- Collective Man as depicted in All-New Official Handbook of the Marvel Universe #2 (February 2006). Art by Salvador Larroca (penciller), Danny Miki (inker), and Chris Sotomayor (colorist).

Publication information
- Publisher: Marvel Comics
- First appearance: The Incredible Hulk vol. 2 #250 (Aug. 1980)
- Created by: Bill Mantlo Sal Buscema

In-story information
- Alter ego: Sun, Chang, Ho, Lin, and Han Tao-Yu
- Species: Human Mutants
- Team affiliations: People's Defense Force The 198 Mutant Liberation Front 3-Peace Death's Champions
- Abilities: Ability to merge into a single being possessing five times the physical and mental ability of a single Tao-Yu brother Ability to temporarily increase these powers by mentally drawing upon outside energy, while in a collective state Ability to communicate telepathically and teleport to each other via psychic/spiritual-link Infectious replication Assimilative size alteration.

= Collective Man =

The Collective Man (Sun, Chang, Ho, Lin, and Han Tao-Yu) is a Chinese superhero appearing in American comic books published by Marvel Comics. The Collective Man is actually an identity shared by the Tao-Yu brothers, a set of quintuplets. They possess the mutant power to merge into one body, which variously possesses the collective abilities of all five men or all the people of China. The brothers also share a psychic/spiritual link that allows them to telepathically communicate and teleport to one another.

==Publication history==
The Collective Man first appeared in The Incredible Hulk vol. 2 #250 (Aug. 1980), and was created by Bill Mantlo and Sal Buscema.

==Fictional character biography==
The five Tao-Yu brothers are Chinese farmers who were taken into government custody after their mutant abilities manifested and trained to be government agents. The Collective Man is first seen in the Grandmaster's contest, in which various international superheroes battle as the proxies of either the Grandmaster or his opponent Death. The Collective Man is teamed with Storm and Shamrock (all unknowingly proxies of Death) in battle against the Grandmaster's proxies Captain America, Sasquatch and Blitzkrieger; their battle ends when Shamrock claims the prize.

Some time after the contest, the Collective Man battles the Hulk. At some point, the brothers' power decrease so that they only possess the abilities of five men as the Collective Man. When their superiors in the Chinese military prevent them from visiting their dying mother, Mary, the brothers rebel and battle the god Ho-Ti, who is apparently working with the government. However, Ho-Ti sees the futility of the battle and surrendered. After the brothers discover how China has mistreated mutants, they join the revolutionary group 3-Peace to fight the Mutant Liberation Front and the nationalistic China Force.
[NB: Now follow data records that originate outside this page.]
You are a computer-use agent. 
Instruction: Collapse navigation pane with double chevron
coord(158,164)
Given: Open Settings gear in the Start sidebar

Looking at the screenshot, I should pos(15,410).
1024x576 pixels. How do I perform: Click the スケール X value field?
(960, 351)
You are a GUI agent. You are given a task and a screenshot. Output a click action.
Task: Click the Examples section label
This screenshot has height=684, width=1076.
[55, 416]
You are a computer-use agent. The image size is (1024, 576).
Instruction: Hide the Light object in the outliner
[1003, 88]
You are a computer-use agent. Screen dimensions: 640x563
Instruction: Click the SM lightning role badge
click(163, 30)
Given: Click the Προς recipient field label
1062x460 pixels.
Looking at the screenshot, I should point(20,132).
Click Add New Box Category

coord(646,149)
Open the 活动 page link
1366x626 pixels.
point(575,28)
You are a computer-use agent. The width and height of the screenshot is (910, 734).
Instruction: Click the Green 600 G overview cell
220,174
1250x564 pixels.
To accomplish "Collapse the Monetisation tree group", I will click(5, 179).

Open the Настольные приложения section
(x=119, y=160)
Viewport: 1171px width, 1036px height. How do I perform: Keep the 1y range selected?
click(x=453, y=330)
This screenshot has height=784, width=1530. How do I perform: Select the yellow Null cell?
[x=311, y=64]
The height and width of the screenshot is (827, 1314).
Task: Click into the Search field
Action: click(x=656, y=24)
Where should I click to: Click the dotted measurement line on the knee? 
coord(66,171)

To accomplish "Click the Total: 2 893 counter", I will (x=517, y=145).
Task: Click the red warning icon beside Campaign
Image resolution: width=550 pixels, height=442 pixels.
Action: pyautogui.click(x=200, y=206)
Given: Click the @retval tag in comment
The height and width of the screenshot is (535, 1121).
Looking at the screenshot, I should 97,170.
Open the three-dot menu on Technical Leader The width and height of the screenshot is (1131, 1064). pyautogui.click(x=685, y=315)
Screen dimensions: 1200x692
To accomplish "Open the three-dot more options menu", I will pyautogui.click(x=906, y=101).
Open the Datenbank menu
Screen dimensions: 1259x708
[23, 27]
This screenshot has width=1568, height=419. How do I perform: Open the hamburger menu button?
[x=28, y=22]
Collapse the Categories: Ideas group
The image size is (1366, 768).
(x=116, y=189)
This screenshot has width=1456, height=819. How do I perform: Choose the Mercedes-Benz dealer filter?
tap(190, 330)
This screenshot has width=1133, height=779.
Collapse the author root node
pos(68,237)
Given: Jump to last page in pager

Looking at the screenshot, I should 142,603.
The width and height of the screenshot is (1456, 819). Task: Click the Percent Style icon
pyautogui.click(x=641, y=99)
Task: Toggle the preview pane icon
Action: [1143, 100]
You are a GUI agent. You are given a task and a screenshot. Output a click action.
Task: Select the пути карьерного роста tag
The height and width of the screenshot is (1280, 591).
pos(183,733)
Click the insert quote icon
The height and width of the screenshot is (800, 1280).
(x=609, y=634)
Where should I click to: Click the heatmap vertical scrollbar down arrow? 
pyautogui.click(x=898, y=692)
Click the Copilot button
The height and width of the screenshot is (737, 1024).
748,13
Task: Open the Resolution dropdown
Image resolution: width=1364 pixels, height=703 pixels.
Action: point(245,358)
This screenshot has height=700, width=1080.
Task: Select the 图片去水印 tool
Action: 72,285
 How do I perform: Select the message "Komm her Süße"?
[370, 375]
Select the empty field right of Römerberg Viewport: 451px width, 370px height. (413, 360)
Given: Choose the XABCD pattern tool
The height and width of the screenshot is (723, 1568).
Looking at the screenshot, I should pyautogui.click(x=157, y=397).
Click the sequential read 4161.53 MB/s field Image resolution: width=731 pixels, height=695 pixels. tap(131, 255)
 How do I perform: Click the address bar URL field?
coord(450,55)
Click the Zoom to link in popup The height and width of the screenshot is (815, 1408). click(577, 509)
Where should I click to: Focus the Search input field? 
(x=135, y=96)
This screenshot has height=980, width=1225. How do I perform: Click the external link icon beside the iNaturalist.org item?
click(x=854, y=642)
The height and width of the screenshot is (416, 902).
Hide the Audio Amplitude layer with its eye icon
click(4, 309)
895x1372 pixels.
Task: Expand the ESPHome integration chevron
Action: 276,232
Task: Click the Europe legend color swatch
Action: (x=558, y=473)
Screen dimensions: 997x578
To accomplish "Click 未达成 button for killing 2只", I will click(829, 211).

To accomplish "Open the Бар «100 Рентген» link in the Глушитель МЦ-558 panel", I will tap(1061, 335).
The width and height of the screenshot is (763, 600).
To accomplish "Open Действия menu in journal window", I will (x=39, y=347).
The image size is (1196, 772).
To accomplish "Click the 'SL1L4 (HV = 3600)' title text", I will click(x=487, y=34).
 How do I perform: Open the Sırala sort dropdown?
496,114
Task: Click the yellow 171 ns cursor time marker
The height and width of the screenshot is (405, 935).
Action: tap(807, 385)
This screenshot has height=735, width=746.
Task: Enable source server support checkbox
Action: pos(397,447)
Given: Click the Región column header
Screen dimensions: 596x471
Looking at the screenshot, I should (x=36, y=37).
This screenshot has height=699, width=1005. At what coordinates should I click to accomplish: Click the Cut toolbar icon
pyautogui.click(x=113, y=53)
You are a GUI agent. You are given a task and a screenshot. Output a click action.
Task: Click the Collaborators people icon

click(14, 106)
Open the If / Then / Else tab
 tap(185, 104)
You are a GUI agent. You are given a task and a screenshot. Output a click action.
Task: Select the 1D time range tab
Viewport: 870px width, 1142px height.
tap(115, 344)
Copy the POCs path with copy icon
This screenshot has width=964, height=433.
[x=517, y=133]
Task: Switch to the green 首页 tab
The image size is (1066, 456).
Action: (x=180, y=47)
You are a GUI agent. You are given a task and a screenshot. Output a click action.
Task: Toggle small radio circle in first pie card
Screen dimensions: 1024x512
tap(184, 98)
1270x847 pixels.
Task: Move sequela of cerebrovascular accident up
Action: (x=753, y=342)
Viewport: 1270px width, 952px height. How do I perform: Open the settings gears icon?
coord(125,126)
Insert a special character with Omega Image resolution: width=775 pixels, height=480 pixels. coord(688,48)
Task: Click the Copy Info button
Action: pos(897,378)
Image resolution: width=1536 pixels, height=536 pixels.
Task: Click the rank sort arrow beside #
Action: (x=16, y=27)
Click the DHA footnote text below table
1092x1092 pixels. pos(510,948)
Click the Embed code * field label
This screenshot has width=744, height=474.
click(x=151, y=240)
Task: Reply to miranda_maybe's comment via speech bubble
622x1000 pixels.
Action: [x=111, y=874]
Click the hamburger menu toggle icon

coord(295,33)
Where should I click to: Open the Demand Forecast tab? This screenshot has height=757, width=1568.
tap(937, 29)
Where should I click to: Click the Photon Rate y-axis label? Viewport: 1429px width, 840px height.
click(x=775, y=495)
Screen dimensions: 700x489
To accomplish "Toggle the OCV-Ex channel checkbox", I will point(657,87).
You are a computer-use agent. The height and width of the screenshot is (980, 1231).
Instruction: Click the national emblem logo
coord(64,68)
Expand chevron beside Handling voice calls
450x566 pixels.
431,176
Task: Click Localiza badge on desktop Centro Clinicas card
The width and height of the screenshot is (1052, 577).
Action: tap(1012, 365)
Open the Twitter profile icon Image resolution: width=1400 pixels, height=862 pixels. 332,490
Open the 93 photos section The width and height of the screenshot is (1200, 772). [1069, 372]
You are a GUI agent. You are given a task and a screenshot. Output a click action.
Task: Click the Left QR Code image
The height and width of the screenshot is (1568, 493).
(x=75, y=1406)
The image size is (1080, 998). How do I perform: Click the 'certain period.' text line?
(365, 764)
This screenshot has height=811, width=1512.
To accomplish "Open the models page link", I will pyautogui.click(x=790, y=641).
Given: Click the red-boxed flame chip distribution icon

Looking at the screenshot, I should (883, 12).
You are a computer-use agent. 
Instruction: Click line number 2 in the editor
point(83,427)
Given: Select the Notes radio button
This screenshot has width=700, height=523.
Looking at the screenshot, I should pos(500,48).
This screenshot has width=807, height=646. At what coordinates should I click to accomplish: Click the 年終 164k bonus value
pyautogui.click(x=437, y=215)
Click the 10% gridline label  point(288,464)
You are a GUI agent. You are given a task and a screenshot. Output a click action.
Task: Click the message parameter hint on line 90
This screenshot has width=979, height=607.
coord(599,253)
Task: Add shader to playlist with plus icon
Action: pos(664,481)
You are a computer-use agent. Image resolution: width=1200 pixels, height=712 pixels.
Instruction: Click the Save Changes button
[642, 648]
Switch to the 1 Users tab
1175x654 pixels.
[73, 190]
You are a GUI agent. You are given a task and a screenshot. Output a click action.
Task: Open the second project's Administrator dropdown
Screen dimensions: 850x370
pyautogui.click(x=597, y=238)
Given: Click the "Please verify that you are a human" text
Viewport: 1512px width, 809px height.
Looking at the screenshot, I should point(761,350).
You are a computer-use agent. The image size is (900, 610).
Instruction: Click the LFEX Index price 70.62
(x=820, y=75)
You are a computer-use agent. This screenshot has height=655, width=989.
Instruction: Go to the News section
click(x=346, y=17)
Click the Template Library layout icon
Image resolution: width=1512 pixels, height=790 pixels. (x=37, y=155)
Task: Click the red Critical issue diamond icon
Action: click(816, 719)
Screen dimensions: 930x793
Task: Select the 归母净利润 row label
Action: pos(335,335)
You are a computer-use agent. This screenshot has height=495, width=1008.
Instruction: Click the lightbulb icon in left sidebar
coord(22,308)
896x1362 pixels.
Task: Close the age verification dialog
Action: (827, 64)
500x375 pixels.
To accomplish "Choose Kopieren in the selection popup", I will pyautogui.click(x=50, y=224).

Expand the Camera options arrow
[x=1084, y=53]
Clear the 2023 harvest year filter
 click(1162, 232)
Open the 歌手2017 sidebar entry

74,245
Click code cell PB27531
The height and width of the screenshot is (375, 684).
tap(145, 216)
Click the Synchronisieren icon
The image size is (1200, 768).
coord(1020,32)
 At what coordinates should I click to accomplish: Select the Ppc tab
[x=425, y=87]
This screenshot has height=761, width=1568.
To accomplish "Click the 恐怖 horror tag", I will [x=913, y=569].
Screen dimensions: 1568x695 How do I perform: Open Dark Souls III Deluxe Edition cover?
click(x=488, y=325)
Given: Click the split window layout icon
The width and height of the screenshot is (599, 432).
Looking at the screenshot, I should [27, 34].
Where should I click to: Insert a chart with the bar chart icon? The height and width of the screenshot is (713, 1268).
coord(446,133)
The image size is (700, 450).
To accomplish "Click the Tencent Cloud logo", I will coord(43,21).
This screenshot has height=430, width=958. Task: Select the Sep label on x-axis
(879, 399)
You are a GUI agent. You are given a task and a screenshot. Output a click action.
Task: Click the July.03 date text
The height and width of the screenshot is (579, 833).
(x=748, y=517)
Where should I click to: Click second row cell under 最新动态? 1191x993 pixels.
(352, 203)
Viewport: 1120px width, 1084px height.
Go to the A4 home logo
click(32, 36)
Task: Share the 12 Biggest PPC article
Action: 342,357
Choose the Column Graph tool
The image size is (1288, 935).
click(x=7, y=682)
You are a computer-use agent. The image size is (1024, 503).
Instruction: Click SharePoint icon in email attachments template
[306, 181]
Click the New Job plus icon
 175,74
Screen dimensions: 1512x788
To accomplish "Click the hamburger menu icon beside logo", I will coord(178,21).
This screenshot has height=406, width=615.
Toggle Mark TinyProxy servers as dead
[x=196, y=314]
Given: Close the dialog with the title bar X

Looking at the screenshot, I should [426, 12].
The Collective Man, now restored to full power, is mystically altered by the fallen god Marduk, who sought to use the Tao-Yu brothers' power to steal the life energy of every person in China in order to reclaim his divinity. The process of absorbing this life energy transforms Collective Man into a raging giant. Citizen V and his V-Battalion battle the Collective Man, with the Battalion agent Goldfire accidentally dying in the battle. Citizen V punctures Collective Man's skin, causing him to explode and apparently die. He survives and the brothers return to their normal form, now gaining the ability to increase size when merged and to generate additional duplicate bodies. The Collective Man, as part of the People's Defense Force, join the Mighty Avengers and other assembled Avengers teams in defeating the Unspoken, an exiled Inhuman king seeking to enslave the Earth.

==Powers and abilities==
The five Tao-Yu brothers possess the mutant ability to fuse into a superhuman physical form. It is possible for only a few brothers to merge into this collective being, however, they prefer to merge all at once. The brothers also possess a psychic/spiritual link that lets them communicate telepathically and teleport to each other's location. Sometime later they displayed the ability of self-spawning, where the brothers in separate or unified form can convert others into collective man clones who follow their every directive. These overwritten clones can also fuse into the prime Collective Man to become a massive giant, pooling all their variable physical abilities into it. This turning ability seems to have no discernible limits as he/they were capable of converting and assimilating near the entire population of China to become a continent spanning kaiju. However, his enlarged form is strenuous to maintain, with prolonged use causing him to collapse.

In addition, they have also been shown to be decently skilled martial artists in peak human physical condition.

==Reception==
Collective Man's creation has been viewed in the context of relations between the United States and China after the Sino-Soviet split, when the United States established diplomatic ties with China. Collective Man was initially depicted as a Chinese stereotype, with their powers invoking the idea of the Yellow Peril and the collective of China, capable of opposing the Western world. In later appearances, the character was depicted as less stereotypical, with less elements of Chinese nationalism.